[Source data — start]

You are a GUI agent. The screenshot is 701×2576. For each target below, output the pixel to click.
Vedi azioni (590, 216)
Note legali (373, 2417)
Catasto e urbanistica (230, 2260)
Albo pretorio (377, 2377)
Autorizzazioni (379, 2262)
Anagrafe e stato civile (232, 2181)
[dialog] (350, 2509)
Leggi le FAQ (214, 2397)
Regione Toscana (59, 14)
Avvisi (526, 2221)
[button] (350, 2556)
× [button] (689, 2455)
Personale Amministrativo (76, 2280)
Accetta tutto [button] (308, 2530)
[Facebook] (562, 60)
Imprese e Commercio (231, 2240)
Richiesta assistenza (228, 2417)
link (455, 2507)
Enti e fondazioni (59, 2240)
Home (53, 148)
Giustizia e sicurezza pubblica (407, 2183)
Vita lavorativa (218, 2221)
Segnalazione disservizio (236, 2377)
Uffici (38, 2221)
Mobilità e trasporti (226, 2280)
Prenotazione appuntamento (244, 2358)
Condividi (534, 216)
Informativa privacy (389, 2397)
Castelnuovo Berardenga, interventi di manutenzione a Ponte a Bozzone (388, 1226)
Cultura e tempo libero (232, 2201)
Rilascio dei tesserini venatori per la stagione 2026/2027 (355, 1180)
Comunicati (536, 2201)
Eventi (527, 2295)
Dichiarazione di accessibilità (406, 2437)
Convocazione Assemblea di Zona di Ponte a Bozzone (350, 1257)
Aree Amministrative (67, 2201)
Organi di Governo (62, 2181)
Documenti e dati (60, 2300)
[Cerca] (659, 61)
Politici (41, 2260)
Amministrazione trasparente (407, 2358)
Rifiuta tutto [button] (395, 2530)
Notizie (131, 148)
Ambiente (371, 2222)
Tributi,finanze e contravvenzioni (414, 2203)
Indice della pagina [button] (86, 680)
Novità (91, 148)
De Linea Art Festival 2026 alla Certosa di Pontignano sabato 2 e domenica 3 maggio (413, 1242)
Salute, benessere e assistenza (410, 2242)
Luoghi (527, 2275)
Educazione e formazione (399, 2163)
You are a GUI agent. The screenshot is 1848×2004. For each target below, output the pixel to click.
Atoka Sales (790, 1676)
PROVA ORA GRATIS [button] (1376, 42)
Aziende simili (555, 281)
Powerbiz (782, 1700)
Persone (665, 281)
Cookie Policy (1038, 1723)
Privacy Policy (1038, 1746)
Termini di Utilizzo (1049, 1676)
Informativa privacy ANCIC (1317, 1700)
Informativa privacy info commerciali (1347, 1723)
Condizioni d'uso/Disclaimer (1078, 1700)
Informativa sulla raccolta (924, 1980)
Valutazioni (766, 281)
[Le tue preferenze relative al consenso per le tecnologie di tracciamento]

[Source data — finish]

What the task asks: Search the data for the string "pixel". List each line that has it.

Response box:
You are a GUI agent. The screenshot is 701×2576. For each target below, output the pixel to click.
You are a GUI agent. The screenshot is 1848×2004. For each target below, output the pixel to click.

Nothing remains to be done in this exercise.